» INPUT RECORDS
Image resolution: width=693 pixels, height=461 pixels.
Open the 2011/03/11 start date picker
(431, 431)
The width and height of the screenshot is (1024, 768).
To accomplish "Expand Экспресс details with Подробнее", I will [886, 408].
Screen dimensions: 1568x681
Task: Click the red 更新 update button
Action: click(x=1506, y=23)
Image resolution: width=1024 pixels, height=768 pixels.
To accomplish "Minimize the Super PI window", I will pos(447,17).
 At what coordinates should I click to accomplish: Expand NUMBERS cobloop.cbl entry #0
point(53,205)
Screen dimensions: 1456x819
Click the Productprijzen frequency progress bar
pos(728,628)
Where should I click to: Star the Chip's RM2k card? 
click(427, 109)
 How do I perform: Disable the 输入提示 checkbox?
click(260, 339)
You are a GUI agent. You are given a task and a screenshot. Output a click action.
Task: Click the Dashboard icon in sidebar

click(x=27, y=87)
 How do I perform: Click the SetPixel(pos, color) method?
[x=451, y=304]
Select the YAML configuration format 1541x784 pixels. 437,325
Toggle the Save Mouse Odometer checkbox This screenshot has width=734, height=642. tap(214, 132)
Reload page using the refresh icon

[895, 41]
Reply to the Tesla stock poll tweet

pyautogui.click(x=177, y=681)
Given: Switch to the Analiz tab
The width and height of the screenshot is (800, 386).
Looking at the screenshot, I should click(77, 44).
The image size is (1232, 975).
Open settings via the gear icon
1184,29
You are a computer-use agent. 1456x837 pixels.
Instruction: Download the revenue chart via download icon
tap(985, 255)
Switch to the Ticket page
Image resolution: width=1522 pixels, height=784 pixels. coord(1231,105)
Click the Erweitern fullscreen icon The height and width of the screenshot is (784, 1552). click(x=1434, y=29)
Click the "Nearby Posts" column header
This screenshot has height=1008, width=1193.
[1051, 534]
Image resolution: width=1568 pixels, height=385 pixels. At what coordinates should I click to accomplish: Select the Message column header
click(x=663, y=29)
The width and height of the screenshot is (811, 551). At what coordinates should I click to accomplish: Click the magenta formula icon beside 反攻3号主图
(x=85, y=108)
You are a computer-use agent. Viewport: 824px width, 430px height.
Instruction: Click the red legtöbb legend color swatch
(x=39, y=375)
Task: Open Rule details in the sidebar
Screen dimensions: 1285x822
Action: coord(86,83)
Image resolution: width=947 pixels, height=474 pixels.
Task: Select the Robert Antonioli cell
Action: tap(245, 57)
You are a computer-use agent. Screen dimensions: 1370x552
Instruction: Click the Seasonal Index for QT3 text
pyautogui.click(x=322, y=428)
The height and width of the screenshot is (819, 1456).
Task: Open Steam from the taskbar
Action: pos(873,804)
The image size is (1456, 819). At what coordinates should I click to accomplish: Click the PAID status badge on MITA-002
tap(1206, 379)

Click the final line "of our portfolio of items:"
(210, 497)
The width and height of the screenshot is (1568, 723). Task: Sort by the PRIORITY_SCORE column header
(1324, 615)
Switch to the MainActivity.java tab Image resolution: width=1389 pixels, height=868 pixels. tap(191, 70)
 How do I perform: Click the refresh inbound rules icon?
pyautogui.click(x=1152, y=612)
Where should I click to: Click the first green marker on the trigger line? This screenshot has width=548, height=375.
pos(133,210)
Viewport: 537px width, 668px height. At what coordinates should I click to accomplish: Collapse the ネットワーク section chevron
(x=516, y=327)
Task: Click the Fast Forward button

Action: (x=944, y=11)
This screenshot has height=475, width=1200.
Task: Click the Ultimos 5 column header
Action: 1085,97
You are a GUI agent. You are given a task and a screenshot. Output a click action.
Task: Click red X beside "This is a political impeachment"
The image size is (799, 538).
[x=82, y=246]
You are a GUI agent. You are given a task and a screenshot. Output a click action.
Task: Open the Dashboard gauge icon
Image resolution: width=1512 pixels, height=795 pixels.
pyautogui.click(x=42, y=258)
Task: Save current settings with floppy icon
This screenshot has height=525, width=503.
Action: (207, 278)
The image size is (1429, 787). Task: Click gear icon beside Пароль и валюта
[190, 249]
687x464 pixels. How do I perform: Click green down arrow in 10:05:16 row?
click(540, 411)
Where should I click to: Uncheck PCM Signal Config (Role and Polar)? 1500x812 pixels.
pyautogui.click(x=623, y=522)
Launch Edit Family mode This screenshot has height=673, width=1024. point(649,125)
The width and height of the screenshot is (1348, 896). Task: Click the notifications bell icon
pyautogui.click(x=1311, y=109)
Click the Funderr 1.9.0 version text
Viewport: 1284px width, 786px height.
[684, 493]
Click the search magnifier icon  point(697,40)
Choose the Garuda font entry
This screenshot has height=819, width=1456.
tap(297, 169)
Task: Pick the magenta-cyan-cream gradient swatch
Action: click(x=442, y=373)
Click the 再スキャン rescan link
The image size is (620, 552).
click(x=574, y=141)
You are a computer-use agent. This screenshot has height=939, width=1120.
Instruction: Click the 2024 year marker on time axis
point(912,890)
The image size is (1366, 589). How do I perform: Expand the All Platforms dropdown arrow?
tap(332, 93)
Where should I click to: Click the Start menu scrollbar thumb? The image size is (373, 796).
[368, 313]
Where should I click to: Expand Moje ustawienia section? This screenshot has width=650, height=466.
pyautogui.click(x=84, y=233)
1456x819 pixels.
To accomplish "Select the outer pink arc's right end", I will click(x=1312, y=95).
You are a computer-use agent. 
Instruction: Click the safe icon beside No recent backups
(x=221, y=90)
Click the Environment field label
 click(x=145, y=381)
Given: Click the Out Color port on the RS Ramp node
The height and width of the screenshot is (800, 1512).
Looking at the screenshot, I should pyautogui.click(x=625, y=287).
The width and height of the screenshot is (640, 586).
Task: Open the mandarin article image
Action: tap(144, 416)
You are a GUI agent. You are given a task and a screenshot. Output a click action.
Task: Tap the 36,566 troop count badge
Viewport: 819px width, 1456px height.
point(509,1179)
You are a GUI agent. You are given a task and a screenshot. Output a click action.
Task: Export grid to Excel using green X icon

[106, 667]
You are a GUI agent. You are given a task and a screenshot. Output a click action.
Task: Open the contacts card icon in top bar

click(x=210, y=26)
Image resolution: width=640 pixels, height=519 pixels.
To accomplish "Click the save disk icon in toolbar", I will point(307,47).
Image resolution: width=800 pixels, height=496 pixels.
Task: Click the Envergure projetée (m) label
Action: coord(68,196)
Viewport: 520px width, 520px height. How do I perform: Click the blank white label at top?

» WHAT IS REQUIRED
Copy the data above from the line containing "Where should I click to: Click the Start" through the line containing "will click(x=1312, y=95).", inclusive, reproducing each line exactly.

» THE RESULT
Where should I click to: Click the Start menu scrollbar thumb? The image size is (373, 796).
[368, 313]
Where should I click to: Expand Moje ustawienia section? This screenshot has width=650, height=466.
pyautogui.click(x=84, y=233)
1456x819 pixels.
To accomplish "Select the outer pink arc's right end", I will click(x=1312, y=95).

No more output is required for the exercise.